Nesse sentido, a patologização da homossexualidade não é um erro clínico isolado, mas uma consequência lógica de uma ciência comprometida com os valores de uma sociedade que naturalizava o patriarcado, a heterossexualidade compulsória e a moral cristã-burguesa.
Essa crítica também dialoga com os estudos de Michel Foucault, que nos mostra como a sexualidade foi capturada por saberes disciplinares (como a medicina e a psicologia) que não apenas reprimiam, mas produziam sujeitos — como o “homossexual” — para fins de vigilância e controle (FOUCAULT, 1988).

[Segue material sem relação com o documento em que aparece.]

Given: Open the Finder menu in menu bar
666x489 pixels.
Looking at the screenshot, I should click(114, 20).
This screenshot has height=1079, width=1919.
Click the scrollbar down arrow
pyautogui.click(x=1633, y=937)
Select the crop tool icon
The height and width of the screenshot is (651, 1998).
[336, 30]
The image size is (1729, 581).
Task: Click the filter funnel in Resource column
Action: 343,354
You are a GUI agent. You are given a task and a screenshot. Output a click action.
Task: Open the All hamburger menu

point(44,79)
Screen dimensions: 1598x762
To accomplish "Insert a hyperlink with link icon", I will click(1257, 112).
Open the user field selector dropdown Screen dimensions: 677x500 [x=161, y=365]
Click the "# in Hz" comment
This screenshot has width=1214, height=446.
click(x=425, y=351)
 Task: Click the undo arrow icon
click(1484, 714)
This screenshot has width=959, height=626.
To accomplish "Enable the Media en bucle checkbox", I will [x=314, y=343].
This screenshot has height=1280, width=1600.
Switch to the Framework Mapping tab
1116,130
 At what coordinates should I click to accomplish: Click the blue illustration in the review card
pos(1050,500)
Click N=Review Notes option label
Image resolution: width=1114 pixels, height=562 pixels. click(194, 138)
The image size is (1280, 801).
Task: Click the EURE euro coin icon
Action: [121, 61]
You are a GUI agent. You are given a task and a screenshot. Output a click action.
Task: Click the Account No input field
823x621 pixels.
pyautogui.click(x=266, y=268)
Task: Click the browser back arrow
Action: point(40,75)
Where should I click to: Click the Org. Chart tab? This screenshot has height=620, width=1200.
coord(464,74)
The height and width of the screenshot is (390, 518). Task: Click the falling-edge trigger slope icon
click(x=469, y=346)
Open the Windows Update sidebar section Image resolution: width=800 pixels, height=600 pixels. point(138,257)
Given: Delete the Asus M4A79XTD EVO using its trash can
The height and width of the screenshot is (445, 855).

Por que precisamos contar essa história?
Porque o passado da psicologia ainda reverbera hoje em discursos e práticas que continuam tentando “corrigir” identidades não normativas. A proibição da terapia de conversão, por exemplo, ainda é desafiada por setores religiosos conservadores. Além disso, a discriminação institucional, o preconceito e a negligência continuam marcando a experiência de pessoas LGBTQIAPN+ nos serviços de saúde mental.
Contar essa história é um ato de resistência. É uma forma de reconstruir a psicologia como campo ético, político e comprometido com a liberdade, a escuta e o respeito à diversidade.

CFP – CONSELHO FEDERAL DE PSICOLOGIA. Resolução CFP n.º 001/1999: estabelece normas de atuação para os psicólogos em relação à questão da orientação sexual. Brasília: CFP, 1999. Disponível em: https://site.cfp.org.br/legislacao/resolucao-no-199-de-22-de-marco-de-1999/. Acesso em: 19 maio 2025.
DRESCHER, Jack. Out of DSM: Depathologizing Homosexuality. Behavioral Sciences, v. 5, n. 4, p. 565–575, 2015.
FOUCAULT, Michel. História da sexualidade I: a vontade de saber. 7. ed. Rio de Janeiro: Graal, 1988.
KRAFFT-EBING, Richard von. Psychopathia sexualis. New York: G.P. Putnam’s Sons, 1965.
VYGOTSKY, Lev S. A formação social da mente: o desenvolvimento dos processos psicológicos superiores. 4. ed. São Paulo: Martins Fontes, 2001.